Hong Kong’s South China Morning Post, in its June 11 editorial, said that Mandela’s appearance in the 1995 rugby World Cup final wearing South Africa’s national shirt helped break down racial barriers after the end of the apartheid era and, indeed, inspired the country’s victory in that tournament.

The “liberation icon”, as the Post called the former South African president (who will turn 92 in a few weeks), was to have made a brief appearance during the opening ceremony last Friday evening but canceled it when his 13-year old great grand-daughter, Zenani, was killed in a car crash earlier in the day. According to Bearak, Zenani was returning home from the World Cup’s kickoff concert in Soweto on Thursday when she met the accident on a Johannesburg highway. The driver of the car was accused of drunken driving and may be charged with culpable homicide.
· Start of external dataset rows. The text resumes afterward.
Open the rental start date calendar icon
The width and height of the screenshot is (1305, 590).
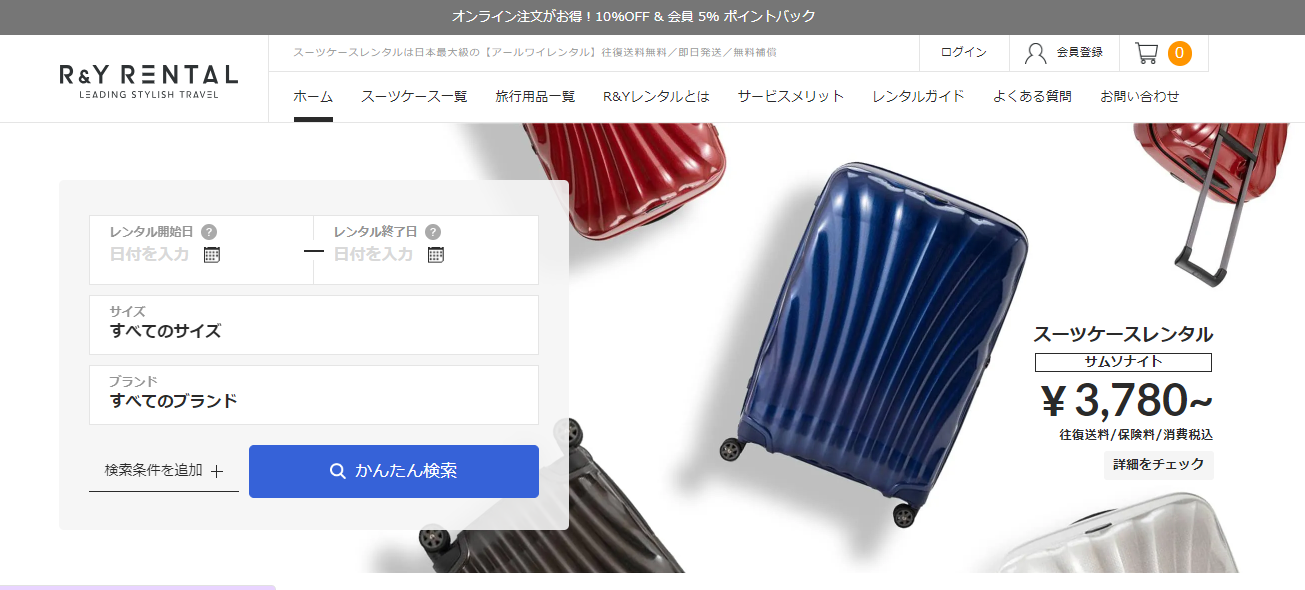(x=212, y=254)
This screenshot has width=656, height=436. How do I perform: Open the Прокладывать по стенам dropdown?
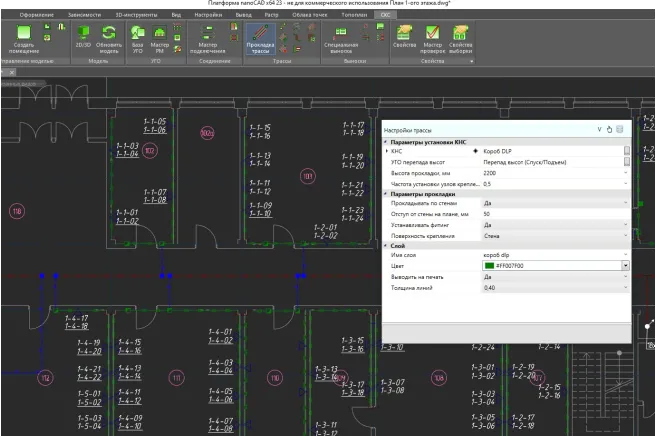click(x=625, y=203)
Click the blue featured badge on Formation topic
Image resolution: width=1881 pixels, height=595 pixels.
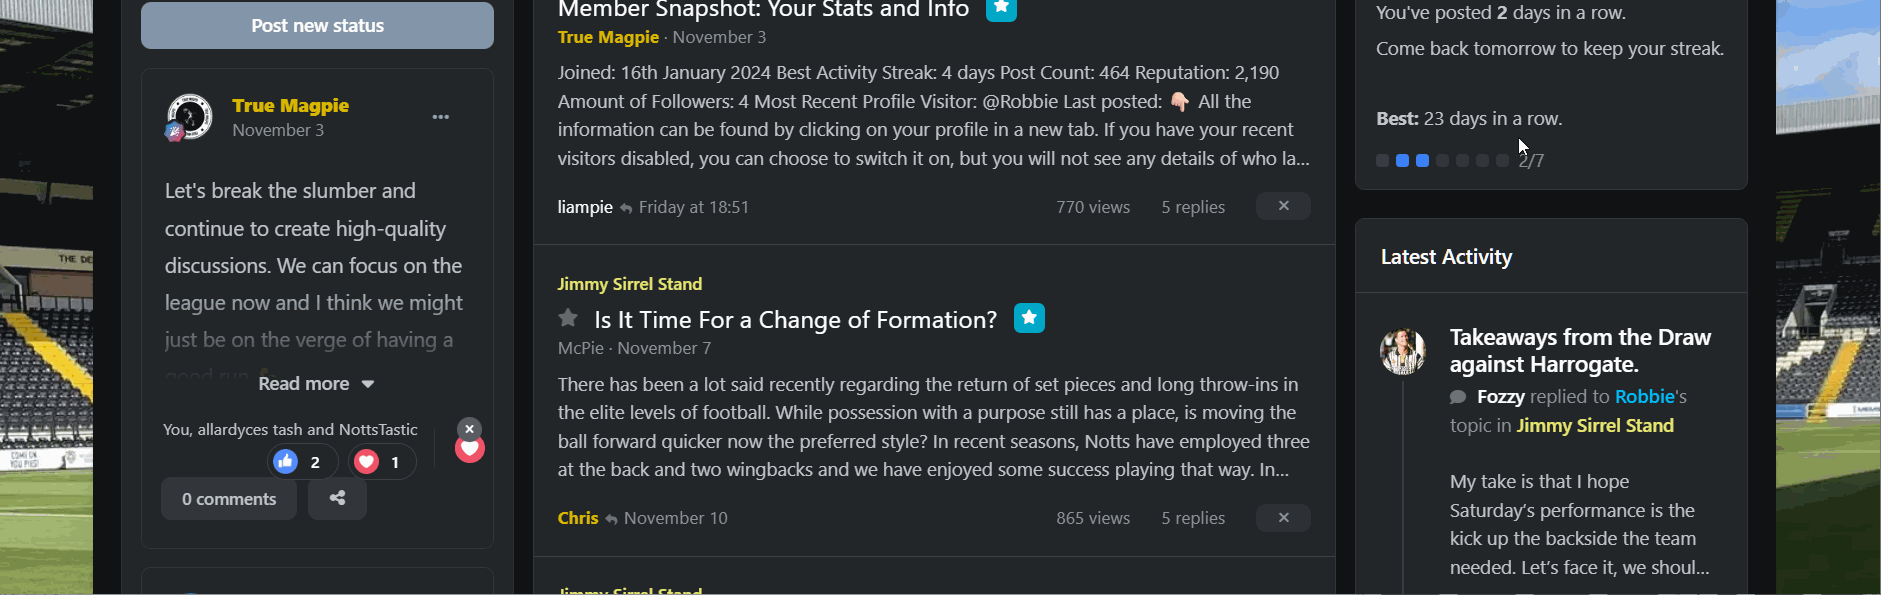pos(1029,318)
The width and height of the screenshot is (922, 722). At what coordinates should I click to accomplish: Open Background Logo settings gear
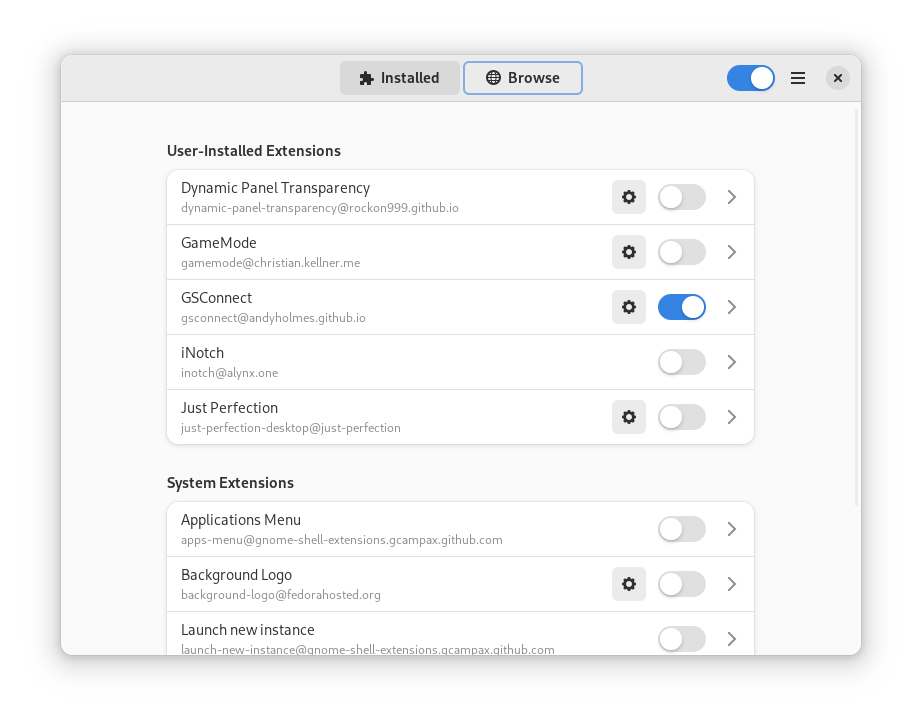tap(629, 584)

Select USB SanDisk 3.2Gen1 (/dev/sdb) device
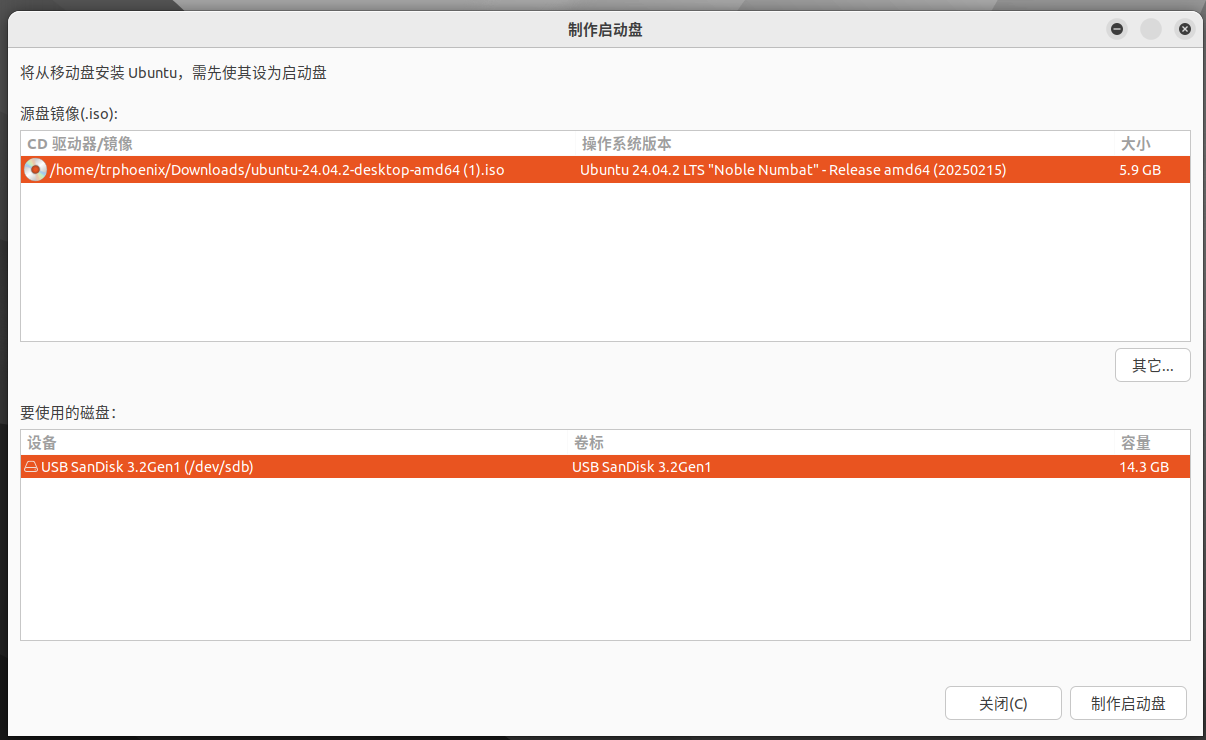147,467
Mandela had said that the tournament would bridge racial divides, it being held in the Rainbow Nation. Aa hosts, South Africa will be in a euphoric state as hosts for the next three weeks of the most watched television spectacle in the world.

The South African team, known as Bafana Bafana or The Boys, although ranked 90 in the world, gave South Africans a lot to cheer about when they battled the highly touted Mexican La Tri squad, ranked 17, to a 1-all draw before 84,000 fans.

“As of this writing, Ghana (32) upset Serbia (16) while Slovenia (23) beat Algeria (31), 1-0, with the Algerians complaining about the “unpredictable” Jabulani World Cup ball; Uruguay (1950 champion) and France (1998 titlist) fought to a scoreless draw; England (8) and the United States (14) both earned one point after finishing with one goal apiece; Argentina, featuring former star player Diego Maradona as coach, shot down Nigeria’s Super Eagles (21), the second ranked team from Africa, 1-0; South Korea (47) dumped a surprisingly anemic Greece (12), which has never scored a goal in the World Cup, 2-0. With the victory, South Korea, which co-hosted with Japan the competitions in 2002, comes closer to its dream of making it to the last 16.

South Africa, which is the second lowest ranked team in the tournament (North Korea is 106), hopes to get past the first round, when the 32 teams are reduced to 16 squads, and avoid setting a dubious record for World Cup hosts. The Bafana Bafana hope to finish in the top two in Group A which includes Mexico, Uruguay and France.

In the next three weeks, the world will be treated to football at its finest. Rohit Branath of The Straits Times of Singapore wrote on May 22, “And so we wait for June 11, for this four-yearly time when the religion that is football is at its highest moment. As Anthony Burgess once reportedly said, “Five days shalt thou labor. The seventh day is the Lord thy God’s. The sixth day is for football.”